Pagi ini Sura sudah siap dengan seragam putih merah, juga dengan topi yang terpasang dikepala. Sarapan sudah habis, bersamaan dengan Raden yang meneriakkan namanya.
Sura tersenyum manis, menyambut lambaian tangan sepupunya. Ia mencium tangan kakek dan nenek, pamit berangkat sekolah, di hari pertamanya di sekolah dasar.
Sepasang bocah berjalan beriringan, dengan seragam yang masih kaku dan sepatu hitam yang masih legam. Sekolahan hanya berjarak lima rumah, waktu tempuh hanya lima menit.
Ramai, banyak orangtua yang mengantar. Sura menggandeng tangan Raden, semakin ke dalam banyak anak-anak yang lebih tua, terlihat menatap setiap murid baru.
Keduanya masuk ke dalam kelas, duduk memilih meja nomor dua dari depan, baris paling kanan, dekat dengan pintu.
Sura melihat para orangtua yang menganta hingga kelas atau menunggu di luar. Teringat janji bunda, harusnya hari ini mengantarnya ke sekolah, tapi malah minggu lalu ia lebih dulu mengantar sang bunda pulang.
Pembelajaran hari ini berlangsung dengan baik, berkenalan dengan guru yang ramah dan teman-teman yang baik. Hari ini, juga akan jadi hari yang Sura ingat, karena dengan berani, ia mengangkat tangan, mengajukan diri menjadi ketua kelas saat yang lain saling menengok.
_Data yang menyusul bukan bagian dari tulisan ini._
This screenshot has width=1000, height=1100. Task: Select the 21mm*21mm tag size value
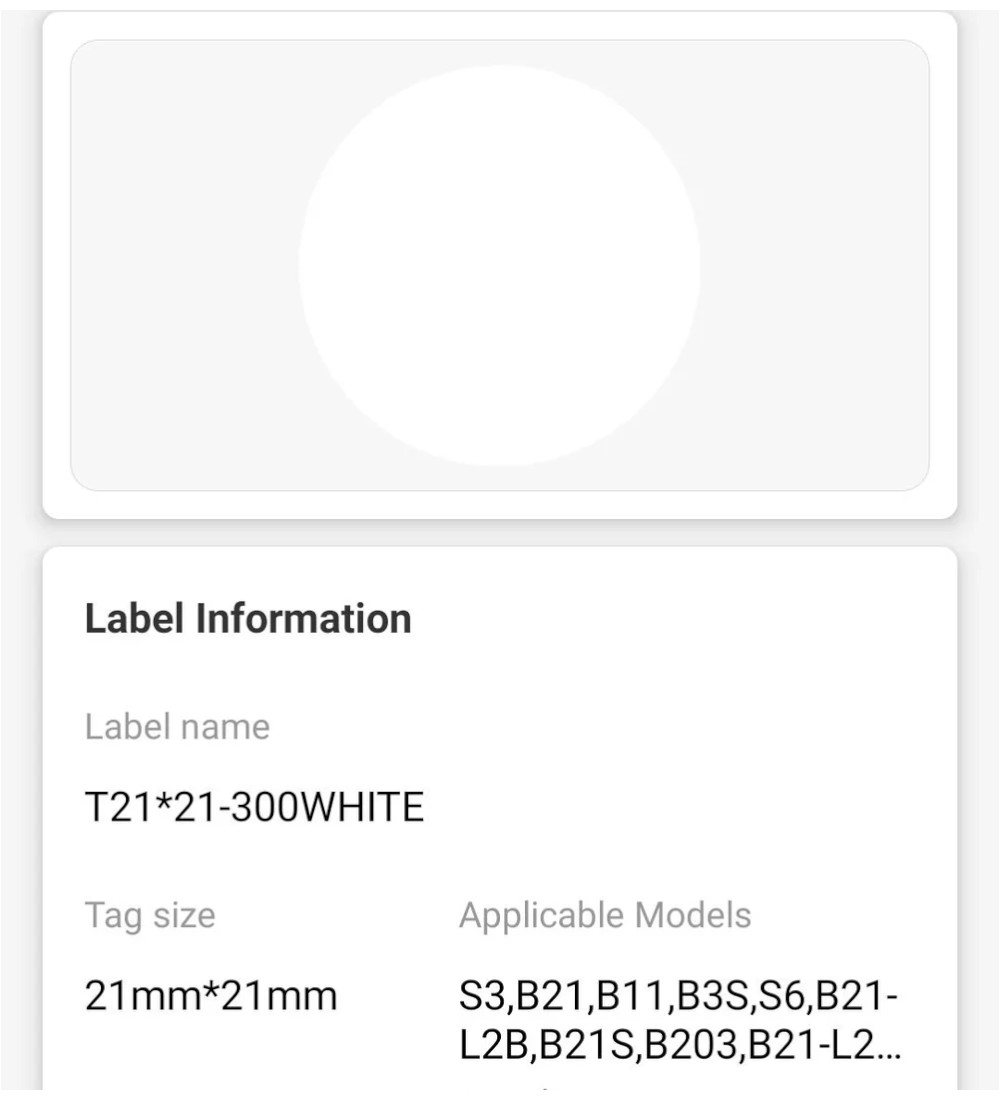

Sura keluar dengan wajah senang, begitu juga dengan Raden yang menatapnya kagum. Seperti kata ayah, jangan ragu untuk jadi pemimpin hanya karena jenis kelamin.
Sepanjang jalan pulang, Raden begitu cerewet, berulang kali mengatakan bahwa Sura begitu hebat dan keren saat mengangkat tangan.
Bahkan bocah itu langsung berteriak, berlari masuk ke rumah kakek. Menceritakan semua yang terjadi di sekolah. Sura tertawa, meletakkan sekolah di atas kursi meja makan.
"Halo, Bu Ketua," goda kakek berkebun di samping rumah.
Sura tersenyum malu, duduk diambang pintu samping rumah penghubung ruang makan dan kebun sayuran milik nenek.
"Apa cita-cita kamu, Sura?"
Ia terdiam, matanya memandang lurus, mencari jawaban di dalam kepala.
"Sura pernah bilang ke ayah, ingin jadi bos, tapi gak tau bos apa."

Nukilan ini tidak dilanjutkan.